#### [TRY IT]
Repeat the records below exactly, leaving out every picture.

#### PROVIDED DATA ####

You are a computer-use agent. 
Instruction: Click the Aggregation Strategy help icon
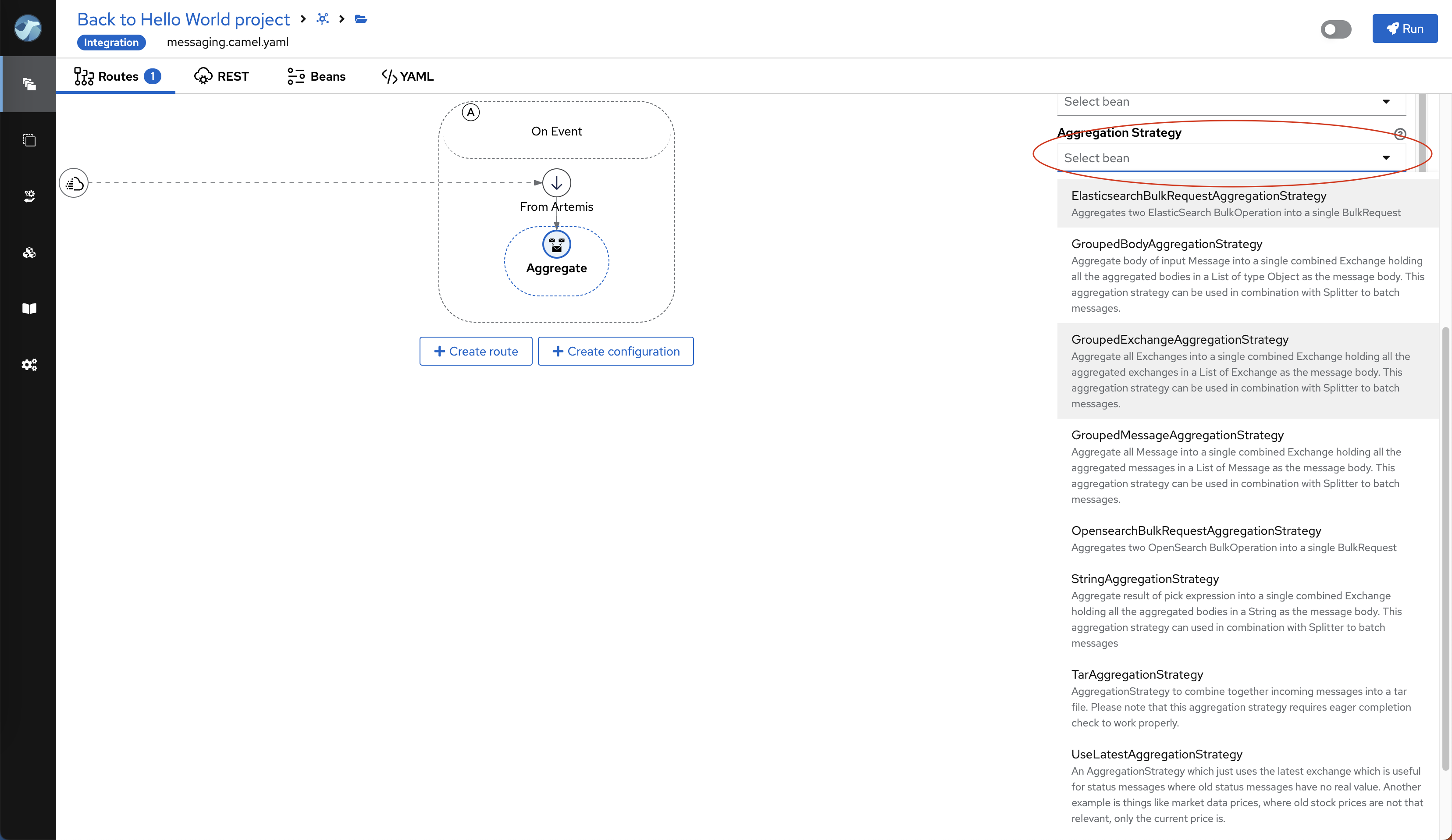tap(1399, 134)
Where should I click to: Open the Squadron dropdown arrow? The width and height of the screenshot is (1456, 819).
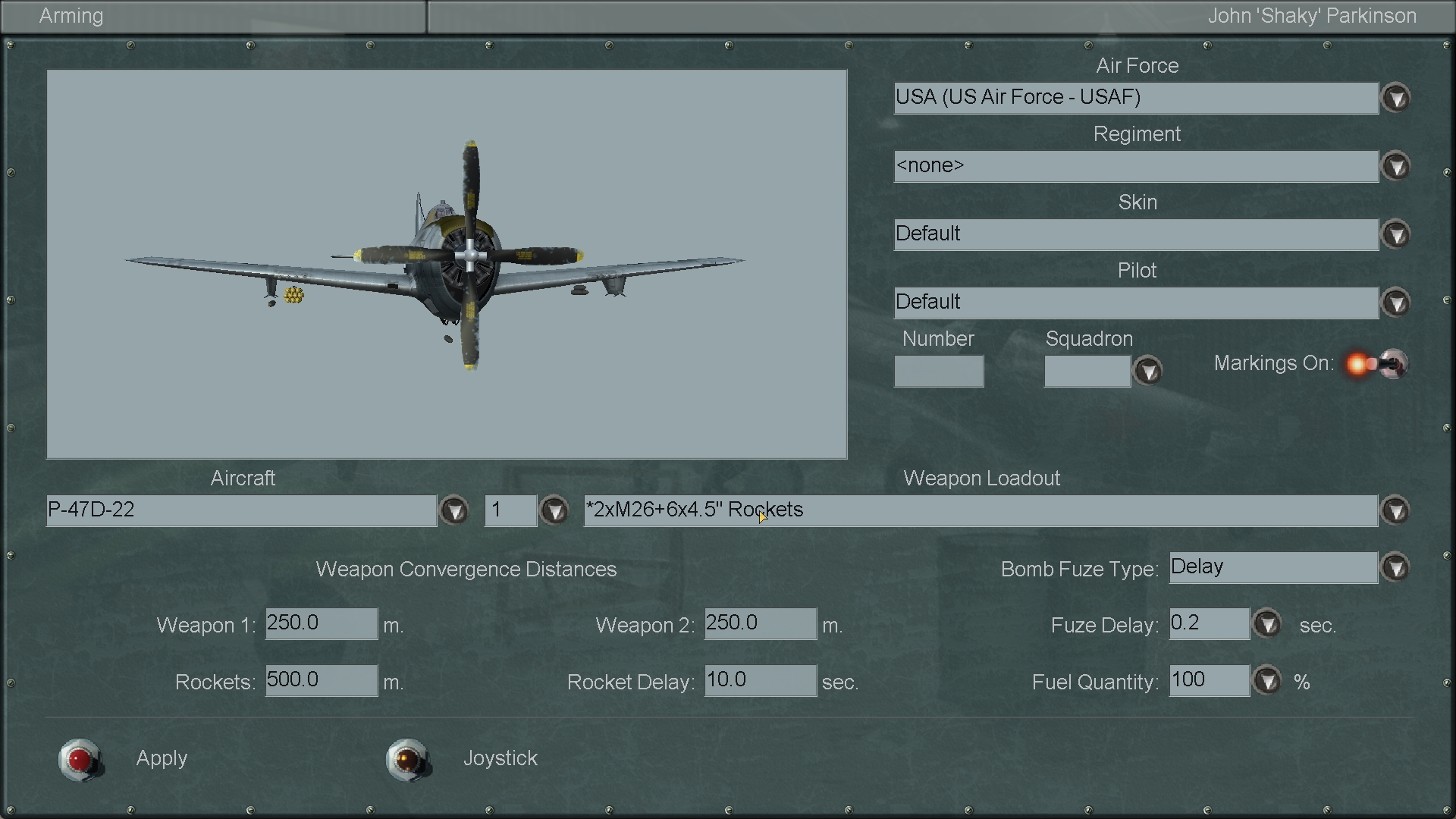coord(1147,372)
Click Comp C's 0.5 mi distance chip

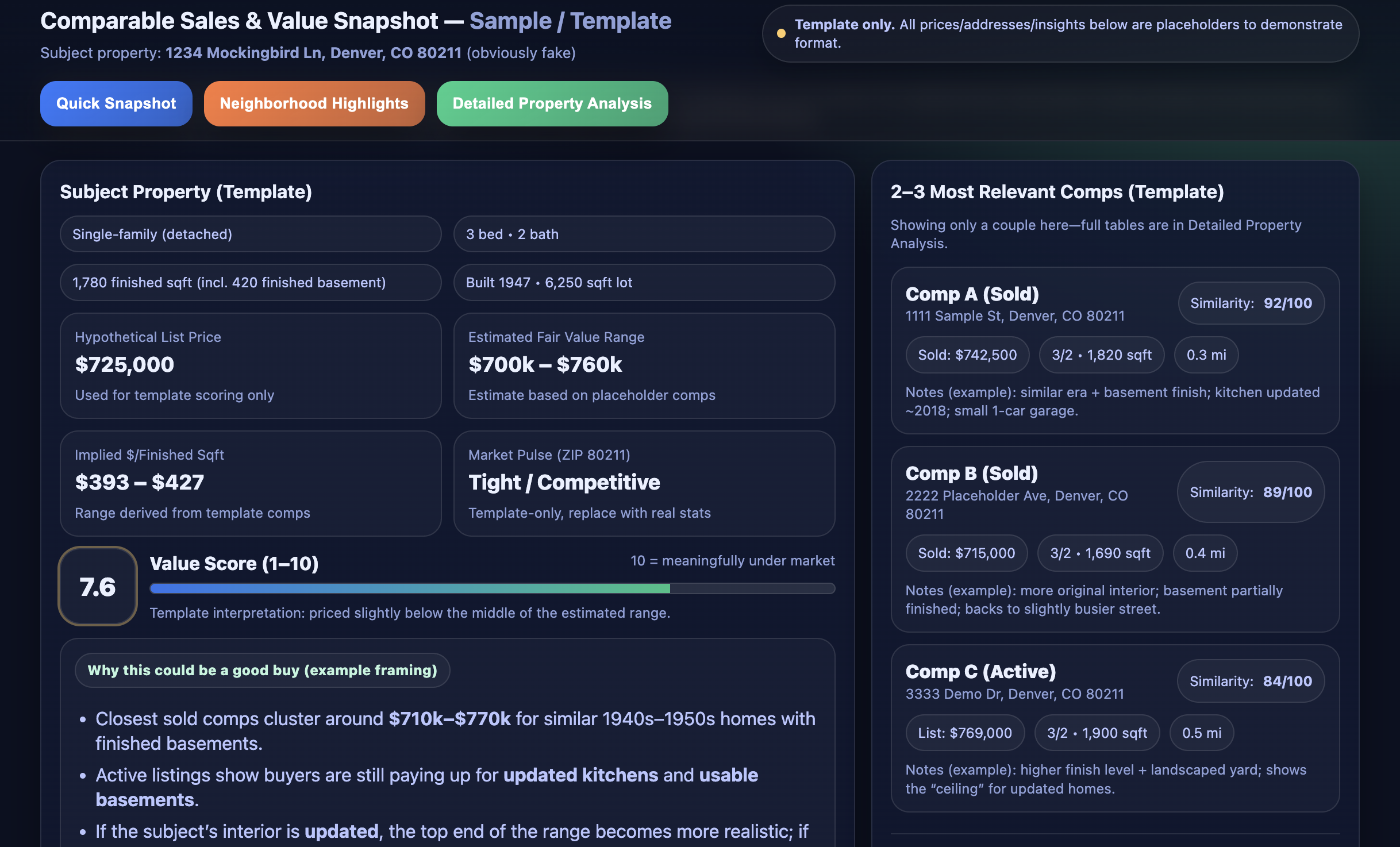1202,732
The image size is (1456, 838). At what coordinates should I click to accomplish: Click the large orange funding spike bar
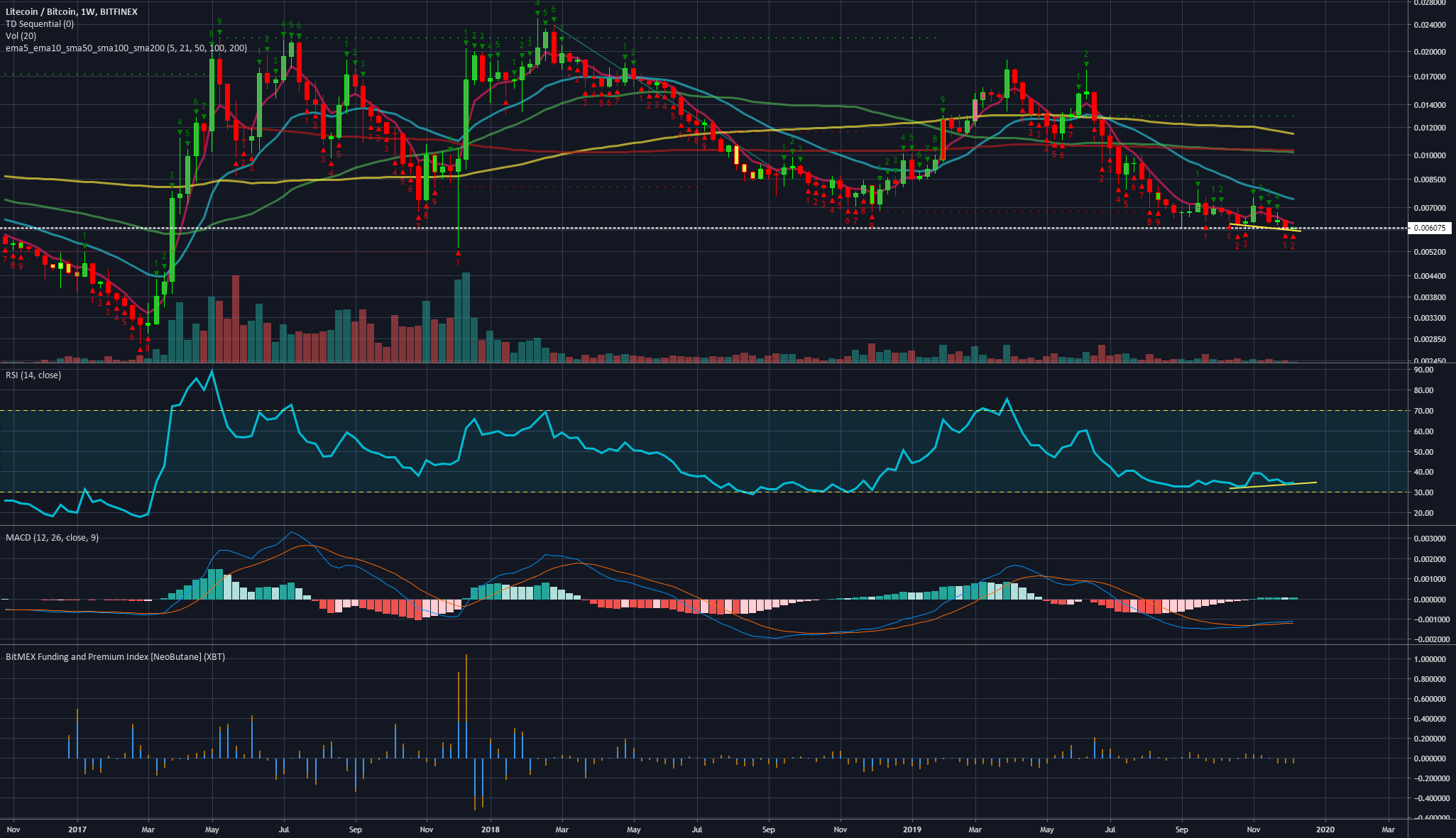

####

#### [RESPONSE AREA]
You are a computer-use agent. 
Instruction: Click the Aggregation Strategy help icon
tap(1399, 134)
Where should I click to: Open the Squadron dropdown arrow? The width and height of the screenshot is (1456, 819).
coord(1147,372)
Click Comp C's 0.5 mi distance chip

1202,732
The image size is (1456, 838). At what coordinates should I click to accomplish: Click the large orange funding spike bar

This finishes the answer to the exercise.